At the risk of sounding stupid, I just found out how long the stone age lasted. In my head it's about as long as other historical time periods, a couple thousand years before ancient egypt, and conceptually looks like a bad car insurance commercial. Nope! Dead wrong! The stone age lasted for 3.4 MILLION YEARS.
Okay wow i would not have guessed millions. Maybe in like the tens of thousands? But definitely would have way undershot.
I told my wife and they said "Yeah, modernity is a recent and strange invention"
Oh yes! Hello I am wife. And these are the oldowan tools:
The first image is my favorite, the iconic oldowan hand axe, but you'll note there's a wide range of other tools crafted for everything from crushing nuts and stones, to awls and engraving devices.

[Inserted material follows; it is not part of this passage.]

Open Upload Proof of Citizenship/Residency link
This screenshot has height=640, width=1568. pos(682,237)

There is some evidence, albeit hotly debated, that these tools MIGHT have been used in ancient burials. Maybe. This is up for debate because these tools are THREE MILLION YEARS OLD. They pre date homo sapiens and homo erectus. They pre date the ice age. Hell, they pre date the fucking ice caps. We don't think humans were burying their dead as we understand it today, but maybe?? These were made by homo habilis, or the "handyman", so named for their invention of tools.
It makes me feel very small to look at these, like looking up at a starry sky.

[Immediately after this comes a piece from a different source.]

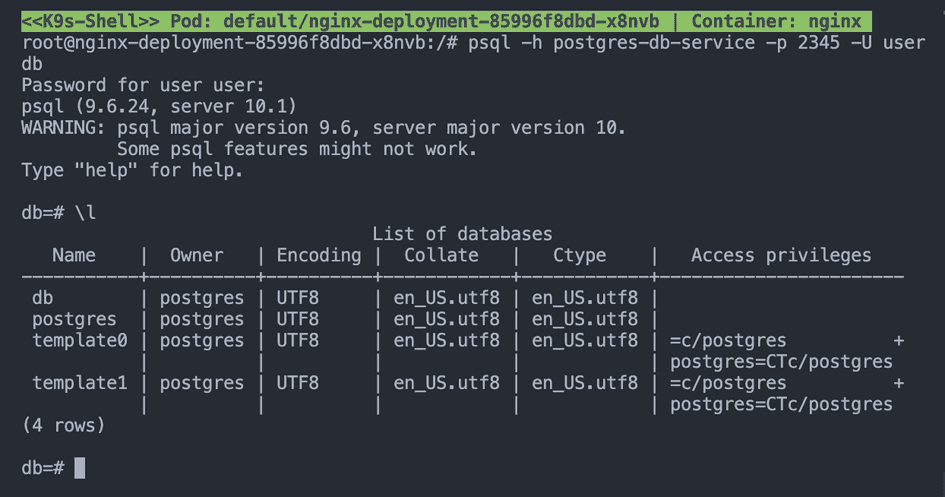945x497 pixels.
Task: Click the "Owner" column header
Action: (197, 256)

here's a thing never fails to make me feel the Feels and think the Thoughts:
it's about technology and human tools and where we are and where we started:
see up there where it says "They pre date homo sapiens and homo erectus"?

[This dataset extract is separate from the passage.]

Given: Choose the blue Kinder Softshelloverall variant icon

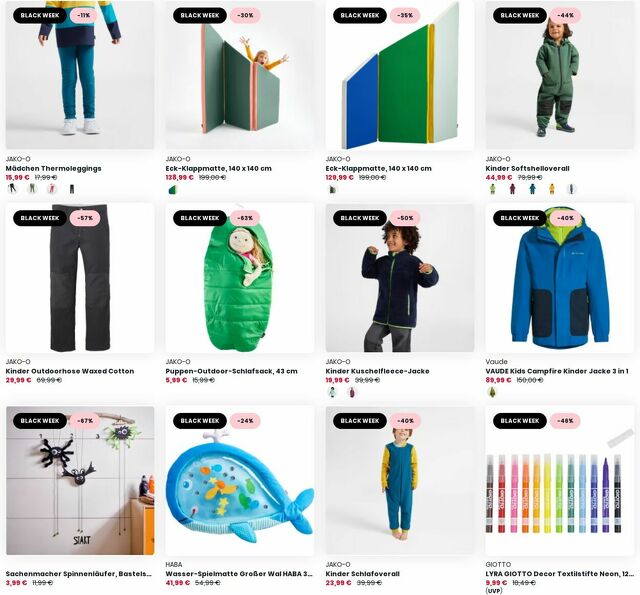Looking at the screenshot, I should pos(532,189).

For MOST of the time humans have been using stone tools, the design and shape of those tools changed more slowly than the shape of our skeleton has changed.
from about 2.9 million years to about 1.7 million years ago, our tools remained the same while we went from Homo Habilis (or a similar realative) to Homo Erectus (or a similar relative) all while our stone tools remained basically the same as the images above, in the Oldowan style
and then, after about a million years of that, we had a technological revolution and the world moved on to the Acheulean stone tools, which looked like this
that classic flaked tear-drop shape. And then those stayed essentially the same for another million years while our bones took us from Homo Erectus through growth with our sister species Neanderthal and Denisovan all the way to Homo Sapiens Sapiens.
Our tools used to evolve slower than our bones. For a couple million years.
only in the last few generations have our tools and technology evolved so crazy fast
My grandmother was born when there were still horses in the streets. Her first job they washed the cast iron cookware in the creek out behind the restaurant. She went from radio and telephone switchboards being high tech, to watching literal robots in space. Right around the time she died they were developing a prototype car that you could wear a hat full of sensors and control things like the windshield wipers by thinking about it.
not kidding
think about that, from horses in the streets to a car you can drive with your thoughts.
even just a couple hundred years ago, people were living a life that was in many ways not terribly different from how it has always been, with most people, for example, still heating their water and doing their cooking over an open fire in their home.
And these last few generations have gone from inventing TV to investigating pieces of atoms and exploring space and also btw inventing the EATR robot which is basically a robot that can eat plants (and animals, specifically "chicken fat") as fuel to power itself
Again not kidding, wish i was, how long do you think it will be before somebody downloads something like grok onto an EATR? like whaaaaat are we doing omg
anyway, the point is, technology used to be slow, giving us many generations to get used to it and oversee changes to it. For 3 million years our technology has had slow advances, and then in just the last few hundred years technological development went berserk.
Every tool and technology and scientific breakthrough that has been invented or discovered in the last one thousand years ... has happened in just 0.03% of the time since we started making stone tools.
Now? Now while we are alive you and me right now, is a truly unprecedented time in human existence. All this new discovery and new tech that keeps happening is not normal. Like most things, it is both great and awful, but it certainly isn't what we've been doing.
Humanity is no longer changing faster than our tools -- our tools are changing so fast they are starting to be the thing that is changing us.
"Humanity is no longer changing faster than our tools -- our tools are changing so fast they are starting to be the thing that is changing us."